6. Adiamento do recolhimento do FGTS: Está suspensa a exigibilidade do recolhimento do FGTS pelas empresas no que se refere às competências de março, abril e maio de 2020, com vencimento em abril, maio e junho de 2020, respectivamente. Os recolhimentos poderão ser feitos posteriormente de forma parcelada, sem a incidência da atualização, da multa e de encargos em até seis parcelas mensais, com vencimento no sétimo dia de cada mês, a partir de julho de 2020.

7. Possibilidade de elastecimento das horas extras nos estabelecimentos de saúde: Os trabalhadores que laboram em estabelecimentos de saúde podem prorrogar a jornada de trabalho, mesmo no caso de realizarem atividades insalubres e jornada 12×36, mediante celebração de acordo individual escrito sem participação do sindicato. Podem ser adotadas escalas de horas suplementares entre a 13ª e a 24ª hora no dia previsto ao descanso, sem que haja penalidade administrativa, desde que garantido o repouso semanal remunerado. As horas extras podem ser compensadas no prazo de 18 meses contados da data de encerramento do estado de calamidade pública, por meio de banco de horas ou remuneradas como hora extra.

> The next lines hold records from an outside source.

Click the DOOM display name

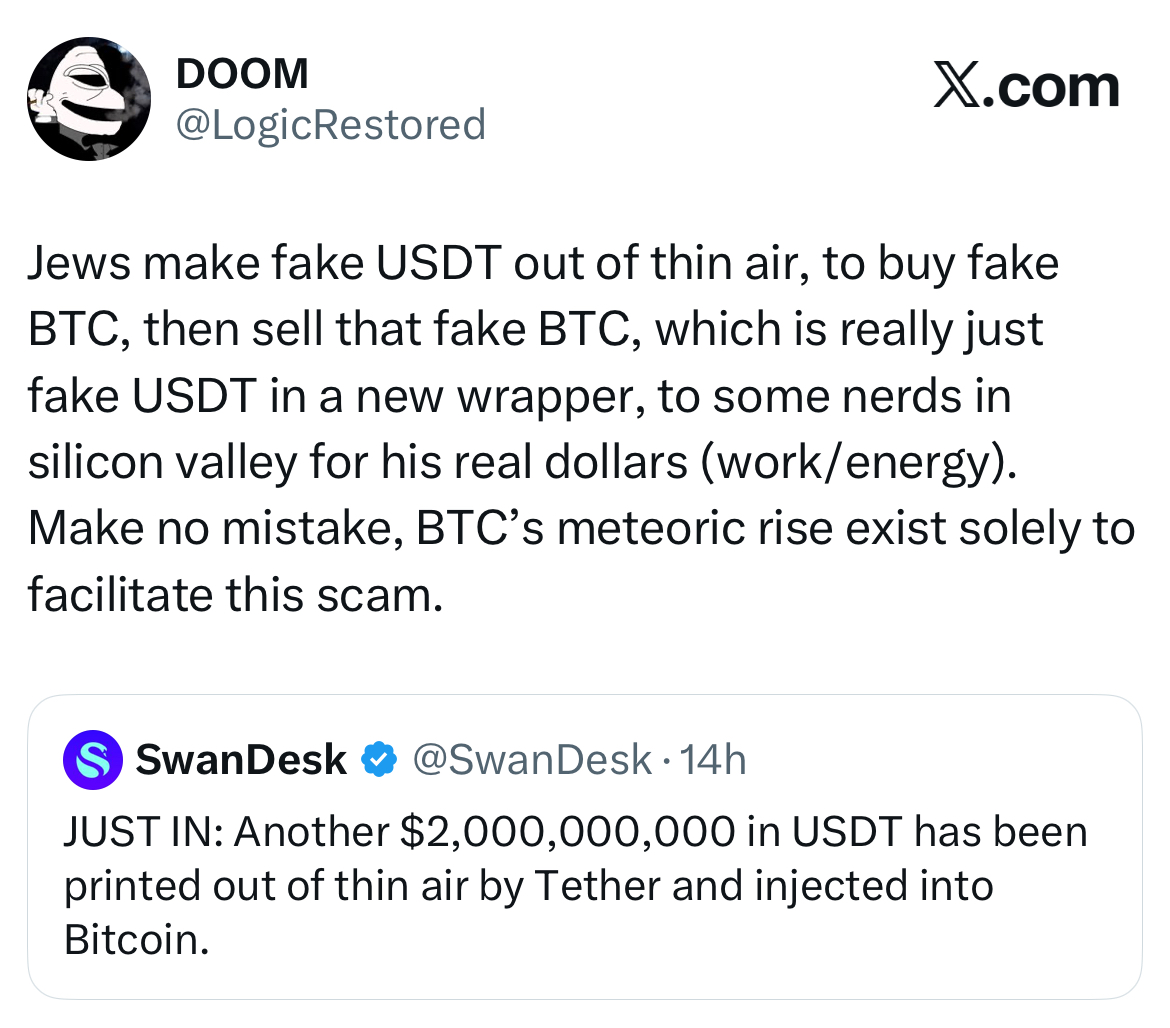point(242,73)
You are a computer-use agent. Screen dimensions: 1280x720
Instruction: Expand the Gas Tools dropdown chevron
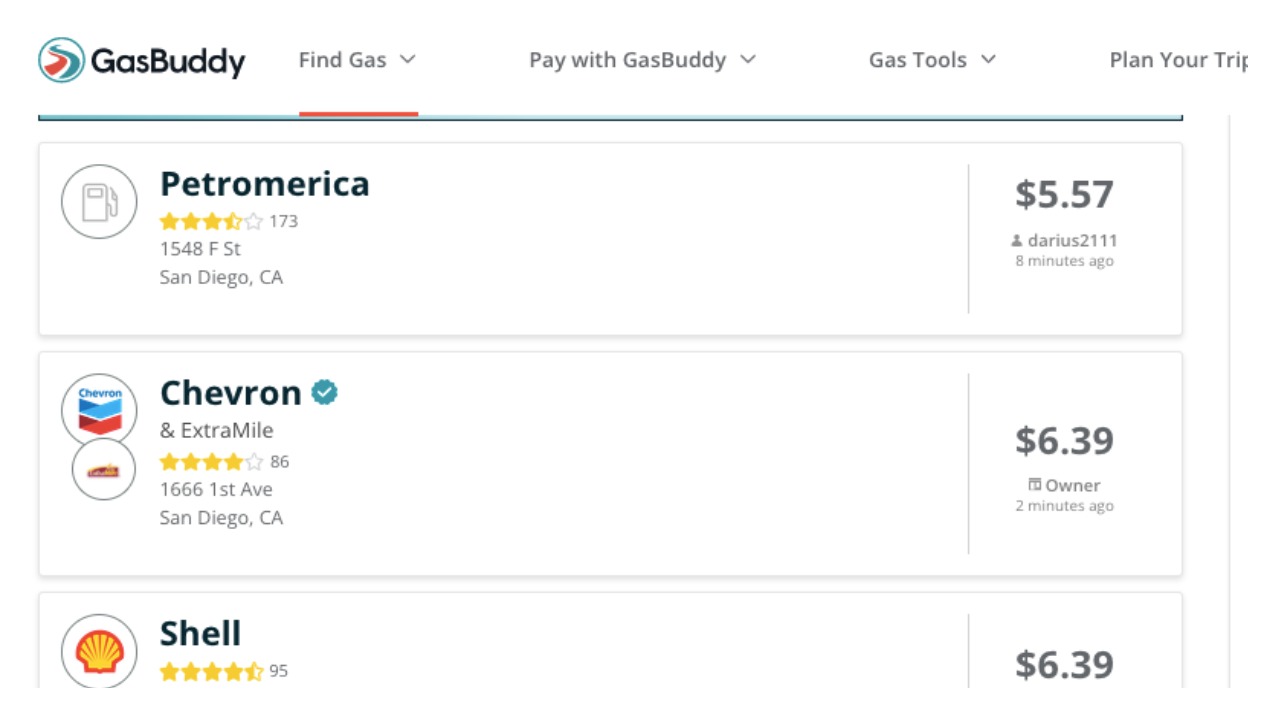988,60
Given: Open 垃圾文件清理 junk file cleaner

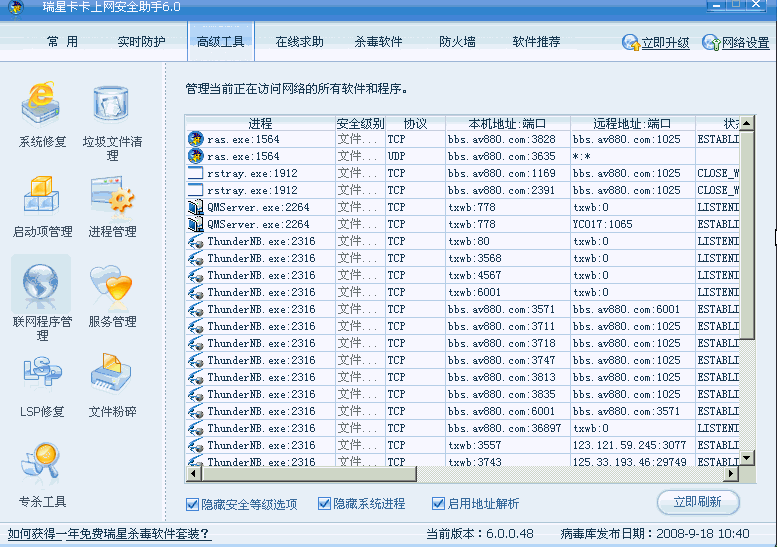Looking at the screenshot, I should click(112, 105).
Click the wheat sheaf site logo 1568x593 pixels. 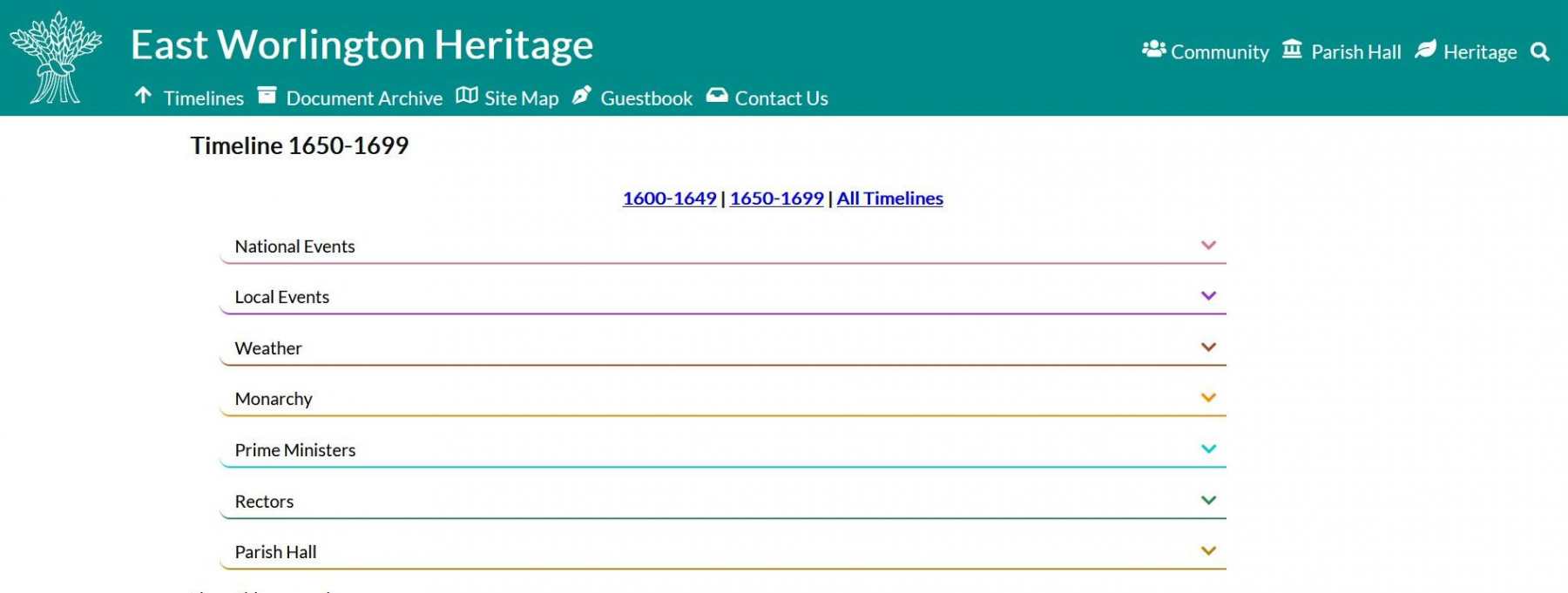[x=56, y=57]
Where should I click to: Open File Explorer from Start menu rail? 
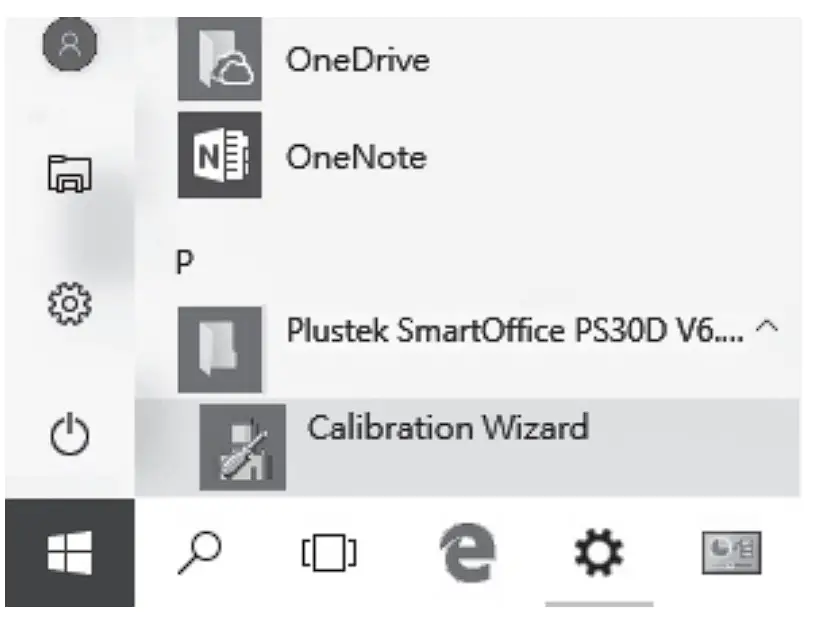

8. Ausência de presunção de nexo técnico epidemiológico em caso de contaminação pelo coronavírus: Os casos de contaminação pelo coronavírus somente serão considerados ocupacionais com comprovação do nexo causal, afastando-se qualquer presunção, mesmo que relativa, o que, em princípio, deve ocorrer apenas nas atividades de saúde.

9. Convalidação das medidas já adotadas pelos empregadores antes da publicação das MPs: Serão convalidadas todas as medidas trabalhistas já adotadas pelas empresas que não contrariem as citadas acima, tomadas no período dos trinta dias anteriores à data de entrada em vigor da Medida Provisória 927.

Observe-se, ainda, as previsões já dispostas na CLT, como, por exemplo, a regra do artigo 61 da CLT: como a situação epidemiológica se enquadra na categoria de força maior (art. 501 da CLT), poderá ser adotada a regra contida no artigo 61, § 3º da CLT, isto é, o empregado interrompe a prestação de serviços, recebendo os salários do período e, quando retornar, o empregador poderá exigir, independente de ajuste escrito, até 2 horas extras por dia, por um período de até 45 dias, para compensar o período de afastamento.

Por fim, cumpre recomendar a aplicação das disposições previstas nas Medidas Provisórias editadas pelo Governo Federal com extrema cautela, analisando-se os casos em que efetivamente trariam condição mais benéfica para a empresa. As MPs ainda serão objeto de análise pelo Congresso Nacional, podendo ser convertidas em lei, rejeitadas ou, ainda, podem não ser apreciadas dentro do prazo, perdendo a vigência.

Consoante já declinado no início do texto, a situação vivenciada por toda a sociedade, o que inclui tanto empregadores quanto empregados, não encontra parâmetro na história recente, quiçá na jurisprudência de nossos tribunais. Diante da obscuridade e da incerteza do futuro que se avizinha, faz-se necessário o acompanhamento diário dos movimentos do Legislativo, mas também das vindouras decisões do Judiciário Trabalhista.